Methods: The patient underwent a complete ophthalmologic examination including best-corrected visual acuity assessment, anterior segment and dilated fundus examination, ultra-wide-field retinography, spectral-domain optical coherence tomography, fundus autofluorescence, fluorescein angiography, electroretinography, visual field test, and genetic molecular testing.
Results: We report a rare case of genetically confirmed XLRS, presenting as a unilateral mildly-pigmented macular demarcation line (advanced sequel of unilateral spontaneous retinal reattachment of a previous retinal detachment or bullous retinoschisis) without foveoschisis in the fellow eye.

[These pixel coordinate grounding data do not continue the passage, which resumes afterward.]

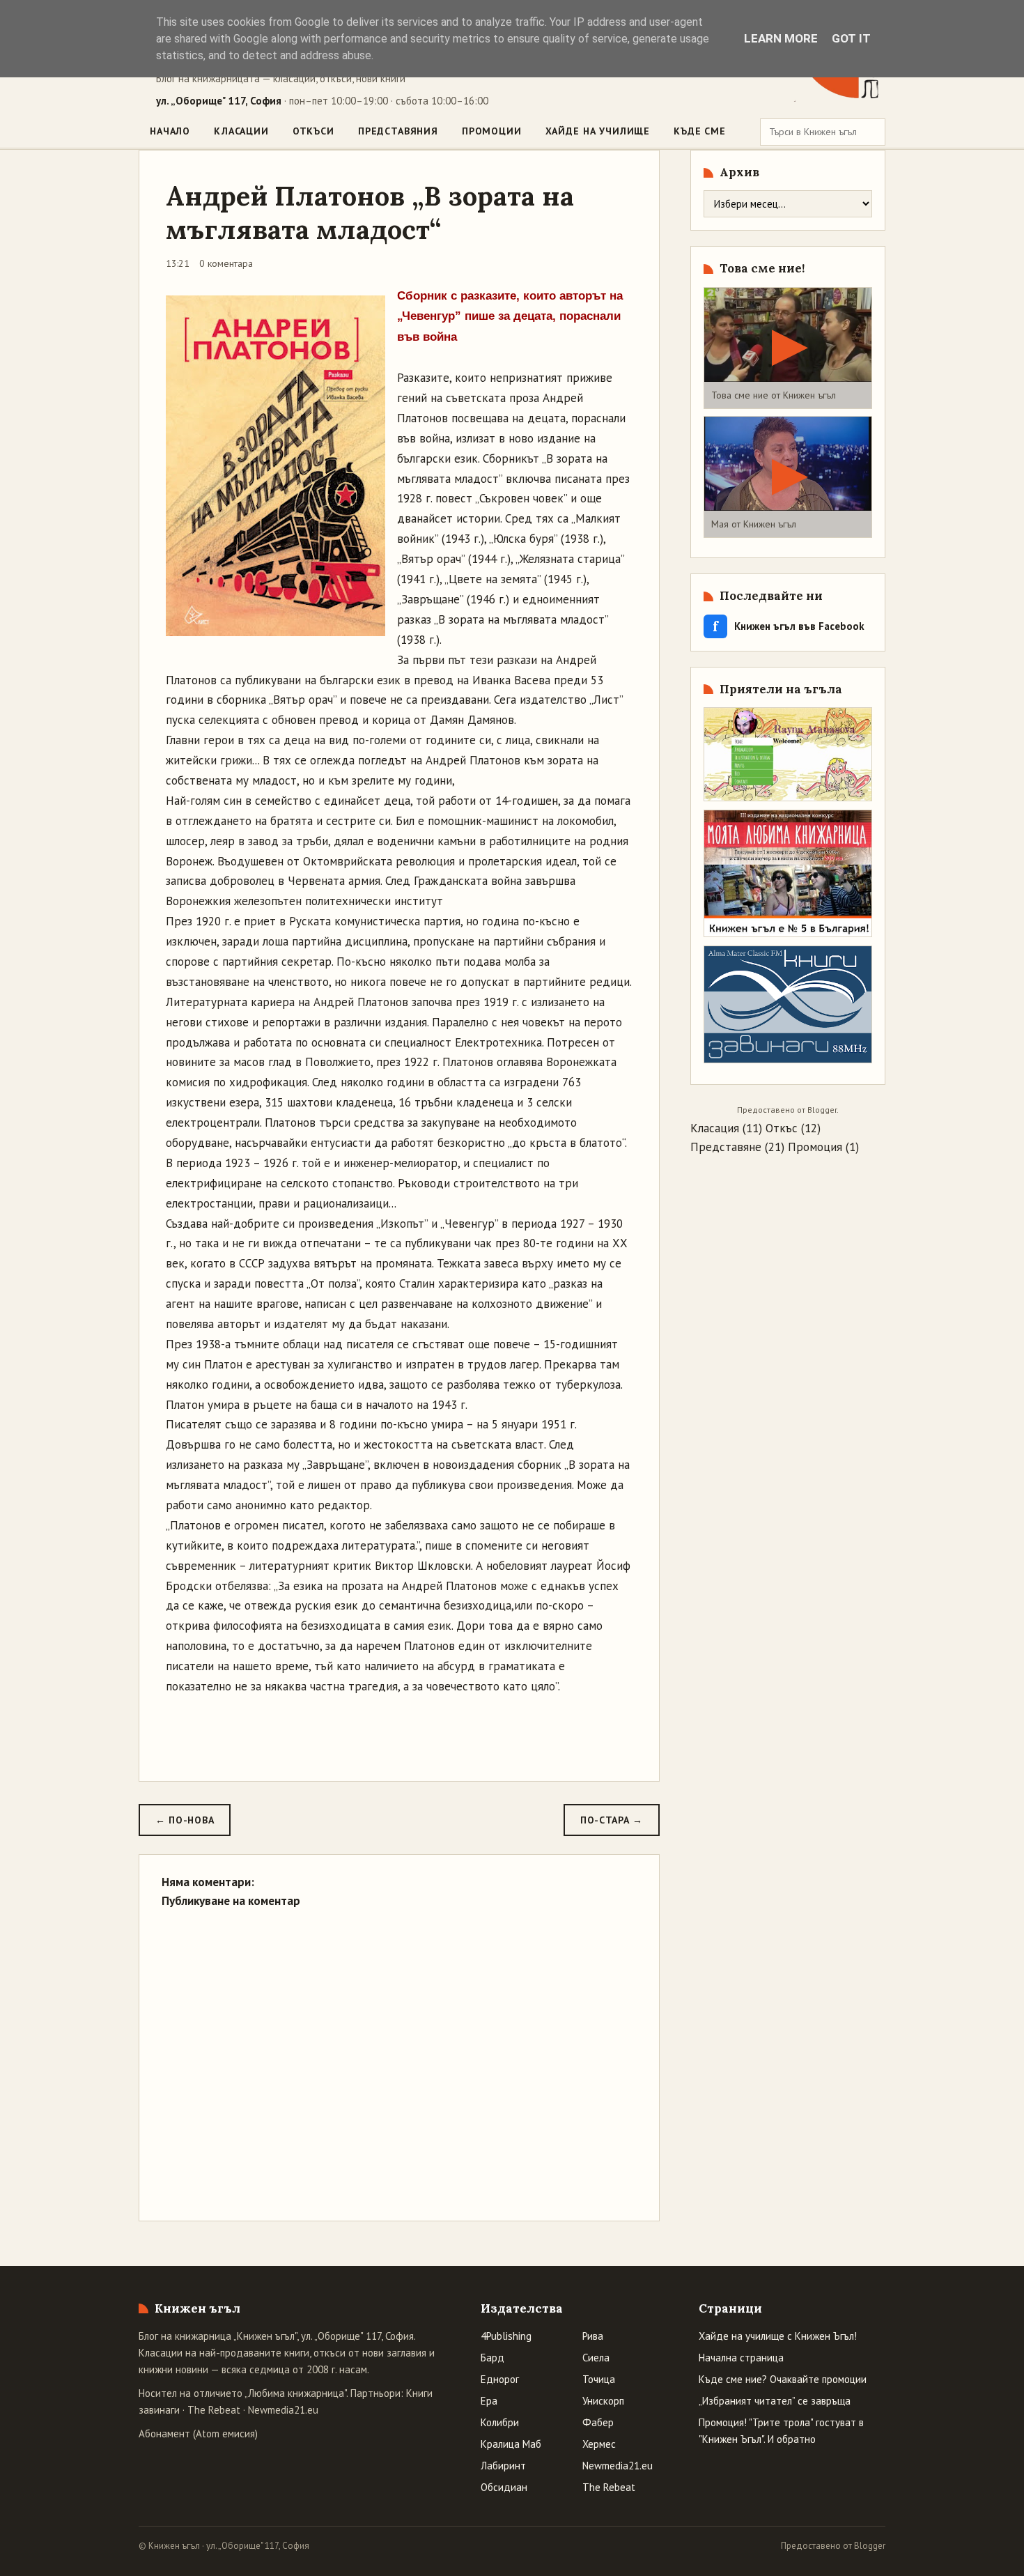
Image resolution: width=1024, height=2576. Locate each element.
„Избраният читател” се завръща (775, 2400)
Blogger (822, 1109)
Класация (714, 1128)
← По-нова (184, 1820)
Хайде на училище (597, 131)
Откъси (313, 131)
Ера (489, 2400)
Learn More (781, 38)
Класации (241, 131)
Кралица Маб (511, 2444)
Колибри (500, 2422)
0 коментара (226, 263)
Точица (598, 2379)
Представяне (725, 1147)
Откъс (782, 1128)
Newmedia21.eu (283, 2409)
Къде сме (700, 131)
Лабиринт (503, 2465)
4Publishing (506, 2336)
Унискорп (603, 2400)
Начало (170, 131)
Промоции (492, 131)
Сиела (596, 2357)
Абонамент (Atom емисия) (198, 2433)
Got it (851, 38)
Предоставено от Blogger (833, 2546)
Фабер (598, 2422)
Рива (592, 2336)
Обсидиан (504, 2487)
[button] (788, 348)
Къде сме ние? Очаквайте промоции (783, 2379)
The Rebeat (213, 2409)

Conclusion: XLRS is the most frequent cause of macular retinoschisis. The hallmark of XLRS is the evidence of a foveoschisis presenting with a characteristic spoke-wheel aspect in patients younger than 30 years of age. It is important to recognize uncommon presentations of XLRS so that the correct diagnosis is made, in order to provide the patients with appropriate genetic counseling and therapeutic care.
Keywords: X-linked juvenile retinoschisis; bullous retinoschisis; demarcation line; foveoschisis; pediatric retinal detachment.